Lovable launched its product in 2024, quickly capitalizing on demand for AI-driven development tools. The company achieved $100 million in annual recurring revenue within eight months of launch. Four months after that milestone, Lovable surpassed $200 million in annual recurring revenue. This rapid growth positioned the startup among the fastest to reach such financial benchmarks in the AI sector.
Prior to the Series B, Lovable completed a $200 million Series A round in July 2024, which valued the company at $1.8 billion. The valuation more than tripled in five months, reflecting investor confidence in the company’s trajectory. Vibe coding refers to the process where users describe applications in natural language, and the tool generates the corresponding code and full applications.

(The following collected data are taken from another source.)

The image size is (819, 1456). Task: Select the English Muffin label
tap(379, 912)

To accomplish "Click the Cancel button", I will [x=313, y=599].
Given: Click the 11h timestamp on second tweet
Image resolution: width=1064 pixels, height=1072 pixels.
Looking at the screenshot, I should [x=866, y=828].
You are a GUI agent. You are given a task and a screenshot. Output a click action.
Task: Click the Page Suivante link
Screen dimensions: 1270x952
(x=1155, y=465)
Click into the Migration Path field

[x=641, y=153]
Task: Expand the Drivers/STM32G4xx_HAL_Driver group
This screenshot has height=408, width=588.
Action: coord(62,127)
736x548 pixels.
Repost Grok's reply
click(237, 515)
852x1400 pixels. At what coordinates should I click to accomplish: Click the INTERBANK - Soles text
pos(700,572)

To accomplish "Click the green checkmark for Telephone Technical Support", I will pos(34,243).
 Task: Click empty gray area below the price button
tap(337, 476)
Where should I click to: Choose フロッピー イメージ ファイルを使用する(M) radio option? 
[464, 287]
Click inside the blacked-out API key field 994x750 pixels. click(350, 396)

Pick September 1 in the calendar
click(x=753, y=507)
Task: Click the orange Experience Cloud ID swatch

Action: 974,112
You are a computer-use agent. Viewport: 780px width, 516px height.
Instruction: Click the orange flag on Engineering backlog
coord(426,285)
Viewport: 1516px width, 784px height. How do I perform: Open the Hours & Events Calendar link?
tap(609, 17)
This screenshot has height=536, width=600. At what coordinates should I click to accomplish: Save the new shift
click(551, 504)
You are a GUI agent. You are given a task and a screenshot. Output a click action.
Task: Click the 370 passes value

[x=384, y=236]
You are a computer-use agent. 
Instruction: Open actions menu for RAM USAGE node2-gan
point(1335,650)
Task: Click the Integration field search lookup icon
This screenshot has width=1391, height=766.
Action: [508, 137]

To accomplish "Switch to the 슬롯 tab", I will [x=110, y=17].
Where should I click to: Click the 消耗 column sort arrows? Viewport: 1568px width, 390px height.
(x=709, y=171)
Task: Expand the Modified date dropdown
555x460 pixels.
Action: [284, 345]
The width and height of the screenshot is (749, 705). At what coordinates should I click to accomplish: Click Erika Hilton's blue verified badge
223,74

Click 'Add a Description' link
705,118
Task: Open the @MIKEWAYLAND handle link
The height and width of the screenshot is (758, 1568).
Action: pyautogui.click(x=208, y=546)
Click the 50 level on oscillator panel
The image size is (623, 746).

The startup serves prominent customers including Klarna, Uber, and Zendesk. Lovable reports that more than 100,000 new projects are created on its platform each day. In its first year, the platform facilitated the creation of over 25 million projects, demonstrating substantial user engagement and adoption across various scales of development.
Lovable plans to allocate the Series B proceeds toward developing deeper integrations with third-party applications. The company will expand features tailored for enterprise use cases. Additional investments will enhance the platform’s infrastructure, incorporating elements such as databases, payments, and hosting to enable the construction of complete, production-ready applications and services.
At the 2024 Slush conference in Helsinki, Finland, Lovable co-founder and CEO Anton Osika addressed the company’s location strategy. Osika explained his resistance to investor pressure to relocate from Sweden to Silicon Valley. “It was tempting, but I really resisted that,” Osika said on stage at the November conference. He emphasized the viability of building in Sweden, stating, “Look, guys, you can build a global AI company from this country. There is more available talent if you have a strong mission, and you have a lot of urgency coming together as a group and working.”
In November 2024, Lovable faced scrutiny for not paying value-added tax, which applies to most goods and services in the European Union. Osika confirmed the issue in a LinkedIn post. He stated that the company would remedy the situation and disabled comments on the post amid discussions linking such taxes to challenges for high-growth startups in the EU.